He identified 3 different actions ($a$, $b$ and $c$) he could perform to generate money. The total $ value generated by (repeatedly) performing these actions was:

$$ x_{total}=n_{a}x_{0}\prod_{i=1}^{n_{c}}n_{b}[i] $$

where:

  • $x_0=\$25000$ is a known constant.
  • $n_a$ is the number of repetitions of action $a$.
  • $n_c$ is the number of repetitions of action $c$.
  • $n_b[i]$ is the number of repetitions of action $b$ associated with the $i^{th}$ repetition of action $c$.

The corresponding time cost was:

$$ t_{total}=n_{a}t_{a}+\left( \sum_{i=1}^{n_{c}}n_{b}[i]\right)t_{b}+n_{c}t_{c} $$

where $t_a = 52\text{ secs}$, $t_b = 18\text{ secs}$ and $t_c = 600\text{ secs}$ were the known times consumed (per repetition) by actions $a$, $b$ and $c$.

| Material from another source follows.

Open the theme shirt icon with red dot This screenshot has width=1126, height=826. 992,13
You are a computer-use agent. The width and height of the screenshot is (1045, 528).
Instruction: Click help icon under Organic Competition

So, the goal was to find the integers $n_a$, $\{n_b\}$ and $n_c$ that minimize $t_{total}$, subject to the requirement that $x_{total} \geq \$1,000,000,000$.

After several minutes of trial and error, the "speedrunner" and his viewers found that $n_a = 7$, $\{n_b\} = \{18, 18, 18\}$ and $n_c = 3$ yielded $x_{total} \approx \$1.02 \text{ billion}$ and $t_{total} \approx 52.3 \text{ minutes}$. This seemed to be difficult to beat, but how can I find the optimal solution?

Some googling led me to a topic called "integer programming", but I couldn't figure out if it was applicable to this problem.

If a numerical/programmatic method is required, then:

  • I would prefer to avoid brute force, if possible.
  • I would like to understand how the method works, not just feed my parameters into a software package.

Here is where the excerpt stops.